In the case of the second ground connection mentioned above, instead of a cylindrical borehole, a conical borehole or countersunk borehole is provided, in the case of which varnish penetration occurs with a segment cutting edge.
In the case of a third ground connection, a scraping tooth is in addition provided, which is secured by a projection and establishes a grounding contact, to achieve a secure grounding.
The object of the invention is to achieve the three objects using only one basically constructed grounding screw.
The first object is achieved in that the head-side borehole 36 is cylindrical and equipped with a diameter D1 which is slightly smaller than the head diameter D2 and in that the sheet edge of the first sheet metal part 16 uses, as a counter bearing, the oblique circumferential surface 34 of the grounding screw 10 which cuts through the varnish when tightening the screw without producing varnish chips, wherein at the same time the segment cutting edges or projection 24 centres the grounding screw in the cylindrical borehole 38 with diameter D1, see FIG. 1.
In the case of the second ground connection, the achievement of the object consists in that the head-side borehole is conical or sunk and in that the projection is formed by a segment cutting edge, see FIG. 2.
Finally, the object is achieved by the third embodiment in that the head-side borehole is cylindrical, wherein the projection is formed by a scraping tooth.
There are further developments of the invention, in this case the invention should not be limited to the partial case where the scraping tooth should necessarily be longer than the segment cutting edge. Since, when using the scraping tooth in a cylindrical borehole, the segment cutting edge perceives a centring function in the case of a corresponding diameter, it can be higher or even lower in this application than the height of the scraping tooth since the grounding function of the scraping tooth according to the invention is not influenced.
It should also be added that the segment cutting edge should be effective with sheets of different thicknesses and as a result the countersink of the borehole can certainly be different. In addition, it is not necessary to give too much consideration to the diameter.
According to another further development or alternative, the projection is realized by a segment cutting edge and by a tooth of half the height of the segment cutting edge height.
Moreover and according to a further development of the invention, the segment cutting edge has a slope to the cutting edge which is steep on both sides.
According to another embodiment, the segment cutting edge is provided with a slope to the cutting edge which is flat on both sides.
According to another embodiment of the invention, the segment cutting edge is provided with a slope to the cutting edge which is flat in the cutting direction and is, however, steep in the opposing direction.

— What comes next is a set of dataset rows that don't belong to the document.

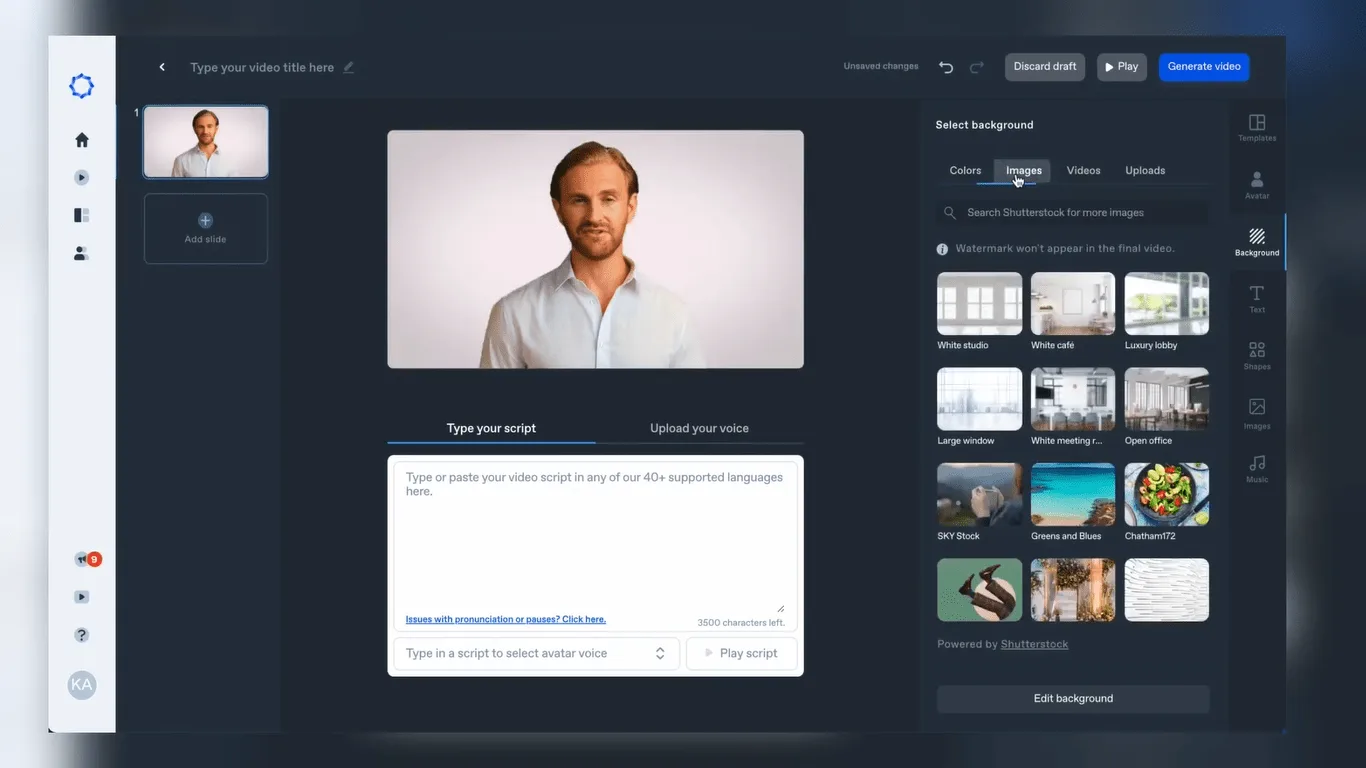Click the Home icon in left sidebar
The height and width of the screenshot is (768, 1366).
82,140
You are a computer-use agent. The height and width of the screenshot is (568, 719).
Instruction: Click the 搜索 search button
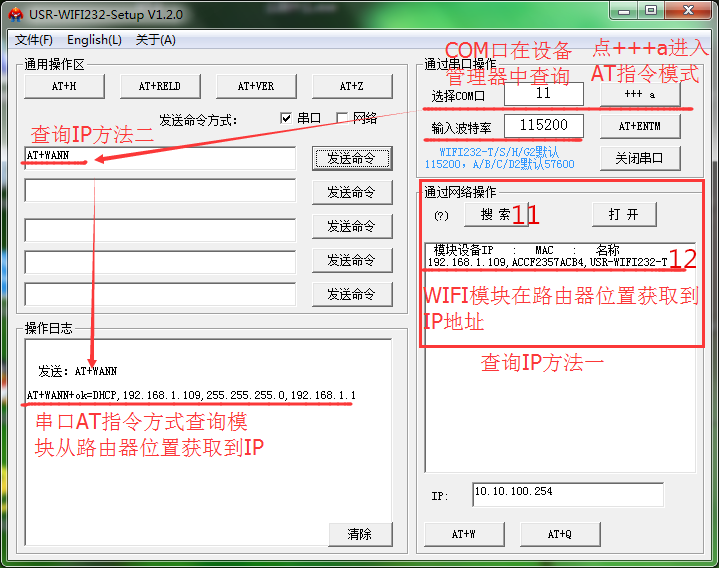(x=495, y=214)
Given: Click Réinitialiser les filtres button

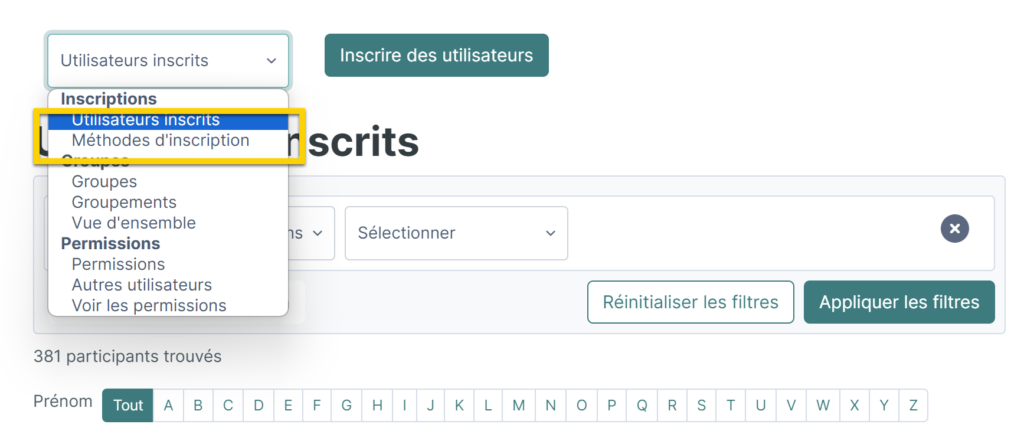Looking at the screenshot, I should click(690, 302).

The invention is described in greater detail below on the basis of exemplary embodiments which are represented in the figures, wherein:
FIG. 1 shows a grounding screw according to the invention in the working position in an axial sectional view with cylindrical borehole;
FIG. 2 shows an embodiment in the case of which the borehole is conical in the head-side sheet;
FIG. 3A shows a perspective representation of a first embodiment of a screw, which is provided for the invention;
FIG. 3B shows an axial sectional view through the screw along the cut line BB according to the representation of FIG. 3A,
FIG. 3C shows a view to the underside of the screw,
FIG. 3D shows a side view of the screw,
FIG. 3E shows the application of scraping teeth in the case of a conical borehole at the height of the head-side sheet;
FIG. 3F shows the application of the sharp edge as a scraping tooth;
FIGS. 4A to 4E show corresponding representations for an alternative screw;
FIGS. 5A to 5E show another alternative screw in similar representations,
FIGS. 6A to 6E show another screw in similar representations, and
FIG. 6F shows the function of the screw in an alternative application.

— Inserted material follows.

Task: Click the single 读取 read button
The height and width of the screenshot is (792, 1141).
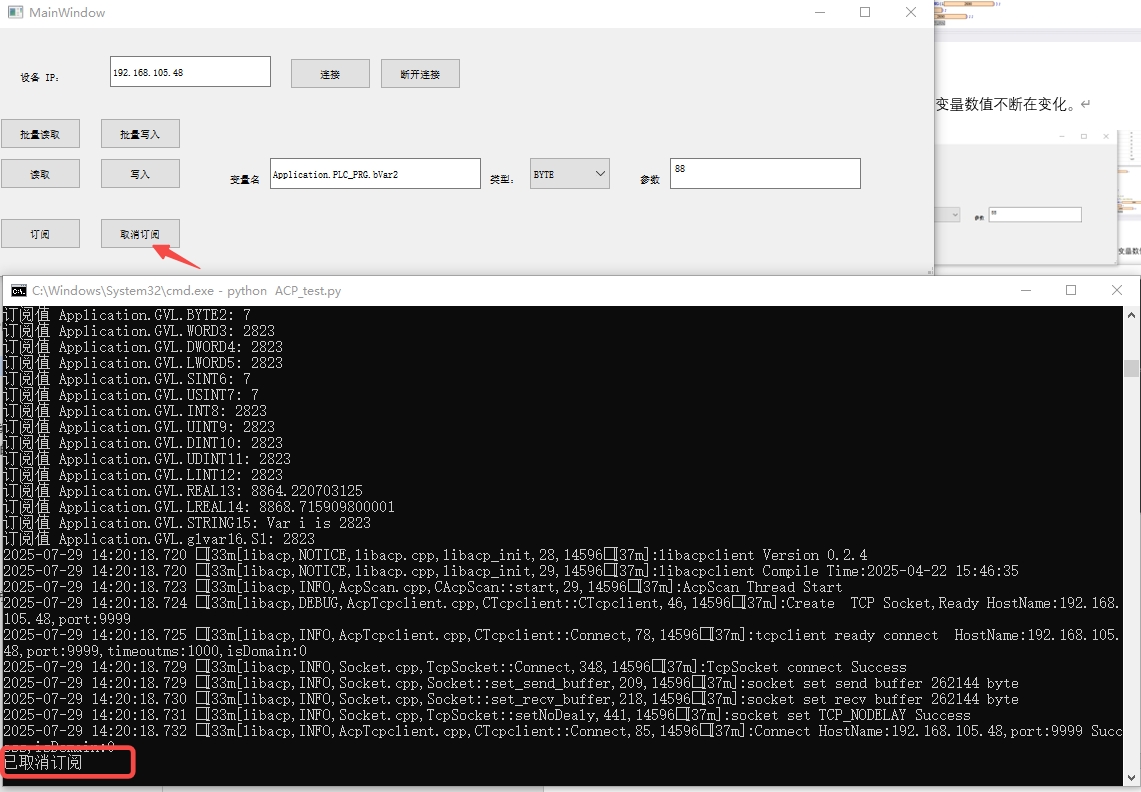Action: (x=40, y=174)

FIG. 1 shows in an axial sectional view a grounding screw 10 with countersunk head 12, from which a cylindrical thread shaft 14 proceeds. The arrangement serves for the mechanical, electrical and centring connection of two sheet metal parts 16, 18, wherein at least the sheet part 16 resting on the head side has a varnish layer 20 on all sides. The grounding screw 10 should, according to FIG. 2, break through the varnish layer 20 with a projection 24 or scraping tooth proceeding from the countersinking region 22 when tightening the screw and establish a grounding contact between the screw 10 and the sheet 16, FIG. 2. A projection 24 can be discerned in the region of the countersink 22 which substantially has a centring function. The grounding function of the third alternative does not occur here.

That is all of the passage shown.